* Quoted text *
···
Parker treasurer asks council to 'pace' itself on spending

Workers with Spencer Concrete of Paola finish edges and remove forms on a 170-foot-long section of sidewalk on the east side of Center Street in Parker on Aug. 14. The project was part of a Linn County sidewalk grant that saw contributions from both the county, the city of Parker, and property owner Chrisy Byerley. The crew also poured a concrete ramp from Main Street to the east side of the Parker Library, where the library board is expected to install as parking lot. (Roger Sims/Linn County Journal)

By Roger Sims, Journal staff

PARKER – The cost of the city of Parker’s legal action to reopen a one-block section of Walnut Street between Baptist Drive and the city’s southern limit got a little more expensive on Thursday, Aug. 10, as the Parker City Council approved a second bill of $18,000 from McClure Engineering Co., which completed a survey of property in that area.
···
* What to work on *
1. In the Parker city council article, which company sent the second bill of $18,000 that the council approved?
2. Write the next few sentences of the article about the Parker city council, picking up after its last paragraph.

* Stored data *
···
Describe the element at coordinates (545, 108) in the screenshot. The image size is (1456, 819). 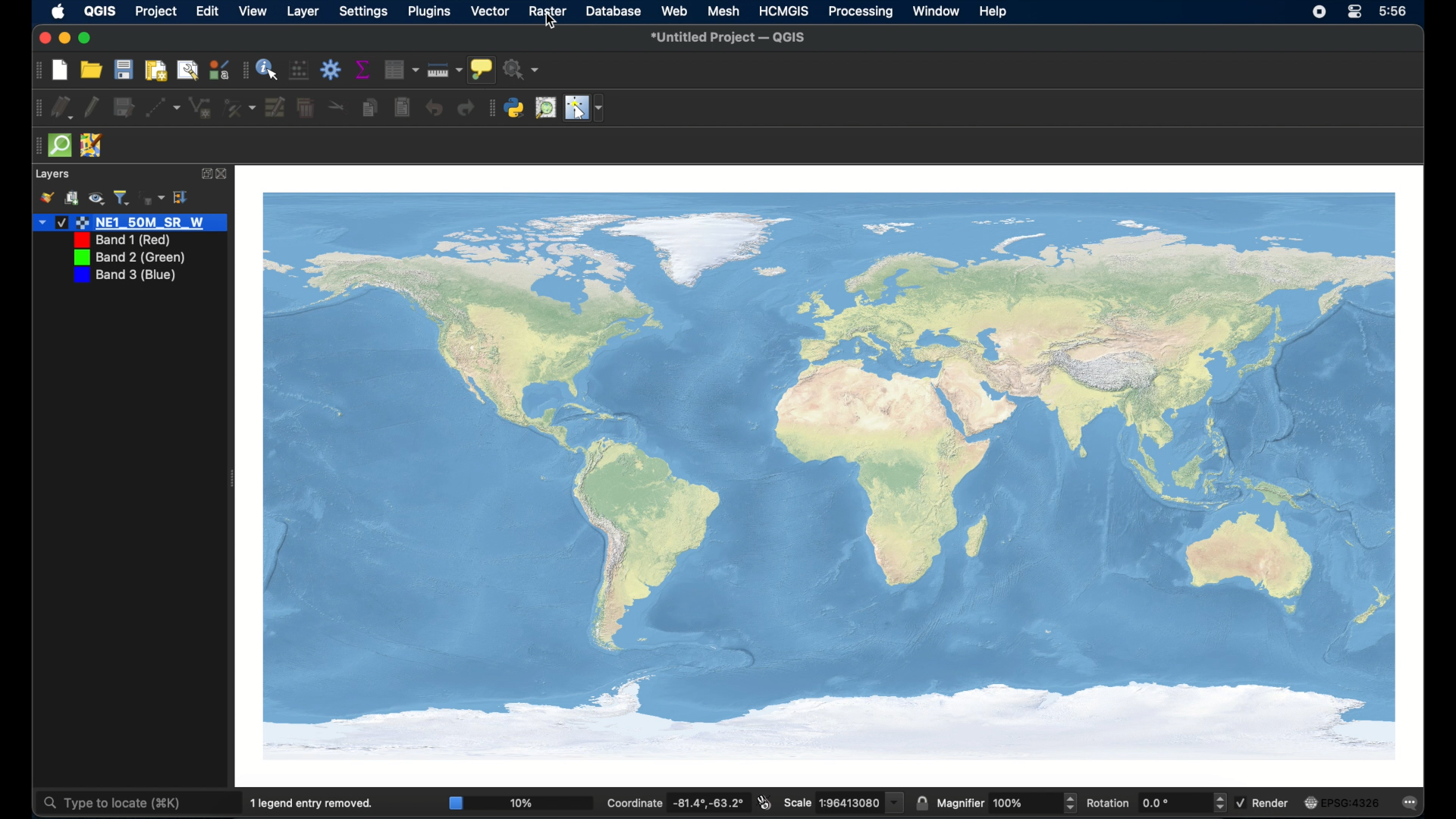
I see `osm place search` at that location.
···
* Expected results *
1. McClure Engineering Co.

2.
Company representative Lee “Tuff” Hermeck, in December gave an estimate to the council of about $15,000 to complete the survey plus paper work. The city paid the company $8,000 in March for some preliminary work on the project, but the survey of Dan Gaikowski’s lots was delayed after he did not allow surveyors access to his property.

Gaikowski, owner of a metal recycling business on Walnut Street, has contended that because the city has no record of paying previous owners for the street, it was not open to the public. He has expanded the salvage yard of his business to include what was a block of Walnut Street. However, the street Gaikowski gated off was also the access to the residence of Mike Page, a former Linn County commissioner who has been pressing the council to get the street reopened.

Following a court order, a survey crew was allowed access to mark off Gaikowski’s lots, and the city’s case for condemnation is proceeding through the court system.

At the August council meeting, a recent spate of spending – including the purchase of a used tractor for $41,000 less the trade-in of the city’s old equipment – caused city Treasurer Kathy Harrison to warn the council to be cautious for the remainder of the fiscal year, which ends in December.

Harrison told the council the city was over budget on several line items. “We need to pace ourselves a little bit,” she added, saying that the city needed to come in under the budgeted amount.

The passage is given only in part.